▶ **ЗАДАНИЯ**:
**a.** Какое утверждение о страдании Швейцер делает в «Культуре и этике», согласно отрывку об этике Швейцера?
**b.** Объясните по отрывку об этике Швейцера, почему этика благоговения перед жизнью требует от каждого человека думать о других людях.
**c.** Подхватите, пожалуйста, отрывок об этике Швейцера и продолжите его после последнего предложения.
━━━ ПРИВЕДЁННЫЙ ОТРЫВОК ━━━
Не менее важно признание и того, что мораль есть система нравственных требований и поэтому может и должна быть действенной. Ее требования могут и должны становиться эффективно действующими нормами взаимоотношений и поведения людей.
Человек — не изолированный от других людей элемент общества. Его соединяют с другими людьми многообразные связи. Человек приходит в мир, который был создан до него трудом его предков. Приходящий в мир как бы принимает эстафету дел и традиций людей, живших до него. Он сам несет эту эстафету и передает ее потомкам.
Вот почему этика благоговения перед жизнью требует от каждого человека «думать о других людях, всякий раз взвешивать», есть ли у него «право срывать все плоды, до которых может дотянуться» рука.[119]
Но философ призывает не только пассивно думать о других. Действенный характер этического принципа «человек человеку» сказывается прежде всего в том, что он побуждает индивида ощутить себя активной частью целого, побуждает переживать не только свою собственную боль и радость, но и боль других людей, как свою собственную.
И наконец, последний этап — нравственный поступок, действие. Только тот, кто каким-либо образом нашел возможность стать полезным людям, помогать им, только тот может сказать, что он действовал согласно принципу «человек человеку».
Таким образом, принцип «человек человеку» включает в себя не только нравственную ответственность, но и требование взаимопомощи, взаимослужения. Требование это основывается на признании того, что нравственные отношения суть отношения солидарности, общности людей.
Альберт Швейцер подчеркивает, что в исполнении требования взаимопомощи и взаимослужения заключен не только смысл человеческой жизни, но и главное условие ее продолжения и совершенствования. «В пределах той меры ответственности, которую я на себя принимаю, — пишет Швейцер, — должен я решить, чем из моей жизни, моего имущества, из моих прав, из моего счастья, из моего времени и моего покоя — чем я должен жертвовать и что из этого я могу удержать».[120]
Служение людям Швейцер представляет не только как труд во имя общества, как постоянную заботу о других людях или самопожертвование ради блага других людей. Понимание философом формулы служения людям гораздо глубже. Швейцер связывает служение людям с достижением не только практических целей, но прежде всего с совершенствованием жизни, с развитием нравственности, с прогрессом общества. И не случаен тот факт, что исследователи социалистических стран обратили внимание на эту прогрессивную сторону этического учения Альберта Швейцера. В статье «Благоговение перед жизнью. Нравственная максима Альберта Швейцера и социалистическая этика» прямо указывается: «Служение жизни в понимании Швейцера является также идентичным ответственности за жизнь, и не просто за жизнь, не только за единичное существование, но идентично ответственности за полное смысла, достойное человека устройство общества».[121]
Говоря о служении людям, о взаимопомощи, Швейцер касается еще одной важной стороны этого вопроса: всегда ли самопожертвование и отречение неизбежно связаны со страданием, как утверждают некоторые буржуазные этики? Является ли страдание присущим бытию? Или его следует рассматривать как порождение несовершенства бытия?
«Страдание враждебно бытию» — подчеркивает Швейцер в «Культуре и этике». Самопожертвование и самоотречение не обязательно должны сопровождаться страданием. Наоборот, этим высоким человеческим чувствам и порывам должны сопутствовать удовлетворение и удовольствие. Несколько ниже мы увидим, как Швейцер делом своей жизни доказал, что для него самоотверженное служение людям было источником радости, счастья и глубокого внутреннего удовлетворения.
━━━ ВЫДЕРЖКИ ИЗ ДАННЫХ ━━━
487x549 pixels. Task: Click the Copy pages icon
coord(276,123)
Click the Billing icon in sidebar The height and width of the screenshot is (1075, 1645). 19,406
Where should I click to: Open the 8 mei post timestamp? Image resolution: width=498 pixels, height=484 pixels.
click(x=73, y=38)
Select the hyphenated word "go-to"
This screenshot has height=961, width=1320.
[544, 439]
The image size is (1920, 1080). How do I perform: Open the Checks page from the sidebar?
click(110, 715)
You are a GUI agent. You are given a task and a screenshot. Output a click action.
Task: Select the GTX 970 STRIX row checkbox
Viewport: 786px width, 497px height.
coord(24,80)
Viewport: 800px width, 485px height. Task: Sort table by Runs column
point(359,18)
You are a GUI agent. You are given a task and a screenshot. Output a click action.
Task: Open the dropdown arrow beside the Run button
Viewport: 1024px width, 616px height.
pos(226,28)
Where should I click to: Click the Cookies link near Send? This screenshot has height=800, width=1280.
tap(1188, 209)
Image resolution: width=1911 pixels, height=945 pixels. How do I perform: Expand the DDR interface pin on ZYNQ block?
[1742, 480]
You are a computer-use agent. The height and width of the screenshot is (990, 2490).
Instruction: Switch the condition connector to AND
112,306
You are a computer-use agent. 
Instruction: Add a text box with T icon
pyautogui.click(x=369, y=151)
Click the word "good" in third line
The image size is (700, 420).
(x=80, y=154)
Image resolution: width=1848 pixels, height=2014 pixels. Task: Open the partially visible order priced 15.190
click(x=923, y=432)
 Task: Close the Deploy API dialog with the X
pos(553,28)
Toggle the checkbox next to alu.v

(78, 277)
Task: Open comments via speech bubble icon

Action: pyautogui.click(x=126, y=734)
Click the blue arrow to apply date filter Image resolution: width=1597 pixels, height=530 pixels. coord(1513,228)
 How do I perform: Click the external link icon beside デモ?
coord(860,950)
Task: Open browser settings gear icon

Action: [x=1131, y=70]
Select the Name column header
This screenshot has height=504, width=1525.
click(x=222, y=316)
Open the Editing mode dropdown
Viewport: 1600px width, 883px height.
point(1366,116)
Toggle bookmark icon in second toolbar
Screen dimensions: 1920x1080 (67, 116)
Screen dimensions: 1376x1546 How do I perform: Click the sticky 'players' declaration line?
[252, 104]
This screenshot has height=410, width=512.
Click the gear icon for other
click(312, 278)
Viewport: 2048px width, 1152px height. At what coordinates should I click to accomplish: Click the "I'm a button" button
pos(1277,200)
━━━
▶ **ОТВЕТЫ**:
**a.** «Страдание враждебно бытию».

**b.** Человек не изолирован от других людей, его соединяют с ними многообразные связи. Он приходит в мир, созданный трудом его предков, принимает эстафету их дел и традиций и сам передаёт её потомкам.

**c.**
Швейцер склонен рассматривать страдание как спутника несовершенной морали, как порождение несовершенной организации общества. Страдания исчезнут, когда люди осознают всю важность сохранения жизни и человеческого достоинства, когда общество будет органично сочетать все три вида прогресса — материальный, духовный и социальный.[122]
Но и этому, в целом прогрессивному принципу этики Швейцера присущи слабости, обусловленные субъективно-идеалистическим характером мировоззрения мыслителя. Прогресс нравственности понимался Швейцером метафизически — как процесс увеличения числа людей, достигших высокого уровня нравственного развития. Мыслитель так и не преодолел до конца противопоставления личности обществу, что сказалось в разделении им нравственной ответственности на личную, в которой властен сам индивид, и надличную, в которой индивид якобы не властен.
Наконец, третий нравственный принцип этического учения Швейцера — принцип «человек и природа» — призван регулировать отношение людей к природе во всех ее проявлениях. Выдвигая и обосновывая его в качестве одного из основных принципов этики, Швейцер тем самым новаторски расширил сферу действия морали, включая в нее, помимо установления норм отношений между людьми, установление норм отношения людей к природе.
Основной предпосылкой, на которой строится все здание нравственного принципа «человек и природа», является следующее глубоко гуманистическое положение: «Этика благоговения перед жизнью не делает различия между жизнью высшей и низшей, более ценной и менее ценной. Попытка установить общепринятые различия между живыми существами сводится к тому, чтобы понять, стоят ли они выше или ниже нас, людей, а это критерий явно субъективный».[123]
К чему же ведет подобное субъективно установленное различие между жизнью более или менее ценной? По мысли Швейцера, — к возникновению и упрочению отнюдь не гуманного убеждения в том, что существует будто бы жизнь ничтожная, ничего не стоящая, нанести вред которой или уничтожить которую непредосудительно. Так, казалось бы, общая проблема перерастает в проблему специфически моральную.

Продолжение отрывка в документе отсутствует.